Analyzing data using record map point clusters​

Clustered point maps automatically groups sets of points (based on their latitude-longitude coordinates) that are close to each other on the map. Clusters are aggregations (like categories or numerical bins), and they can be measured and then visualized to show the results. Point clusters visualize data using color and size, and you can change both the point size and point color settings.


Selecting cluster measurement

Clusters can be measured using count or sum functions. You can also use the (None) option for either color or size in any analysis setting.

Special Features

  • The pop-up for each cluster shows the data within the cluster, including the measurement you've enabled like sum or count. This feature is similar to other aggregates such as categories or numeric ranges.

Constraints

  • You cannot enable an average measurement function when point clusters are shown.
  • Since the measurement function is applied to the whole dashboard, you cannot select different numeric  attributes for the size and color attributes when using the sum function. You also cannot choose sum for one attribute size or color, and count for another.

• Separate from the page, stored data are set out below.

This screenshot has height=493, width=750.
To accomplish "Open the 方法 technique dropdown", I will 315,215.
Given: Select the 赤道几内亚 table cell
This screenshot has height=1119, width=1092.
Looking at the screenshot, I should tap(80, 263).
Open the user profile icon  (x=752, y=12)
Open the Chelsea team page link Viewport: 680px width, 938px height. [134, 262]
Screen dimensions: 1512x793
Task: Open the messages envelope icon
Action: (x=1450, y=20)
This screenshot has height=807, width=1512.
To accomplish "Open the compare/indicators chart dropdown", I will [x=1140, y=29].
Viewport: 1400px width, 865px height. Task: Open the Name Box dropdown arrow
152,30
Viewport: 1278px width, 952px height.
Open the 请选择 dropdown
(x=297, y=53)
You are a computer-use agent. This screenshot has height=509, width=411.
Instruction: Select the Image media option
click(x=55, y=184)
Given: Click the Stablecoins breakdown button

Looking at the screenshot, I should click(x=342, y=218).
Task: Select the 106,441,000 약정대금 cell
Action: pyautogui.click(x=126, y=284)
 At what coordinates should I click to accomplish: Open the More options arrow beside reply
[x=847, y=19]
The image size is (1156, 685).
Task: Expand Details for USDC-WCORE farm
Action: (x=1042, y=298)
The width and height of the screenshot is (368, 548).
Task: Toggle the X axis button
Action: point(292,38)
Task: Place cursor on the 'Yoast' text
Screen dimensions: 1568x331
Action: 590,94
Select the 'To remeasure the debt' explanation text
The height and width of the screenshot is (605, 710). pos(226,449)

Navigating map using clusters

Clicking on a cluster zooms into the cluster area. This provides a quick cluster-based navigation alternative to using + buttons or double-clicking on the map area.

Special Features

  • The size and color of the clusters and points are based on the visible set of clusters and zoom level. This effectively filters the map and re-scales the colors accordingly.
  • While this may cause changes in visualization in different zoom levels or after panning, this approach displays a more optimum visualization in a current map view by normalizing the size and color to the data visible in the map.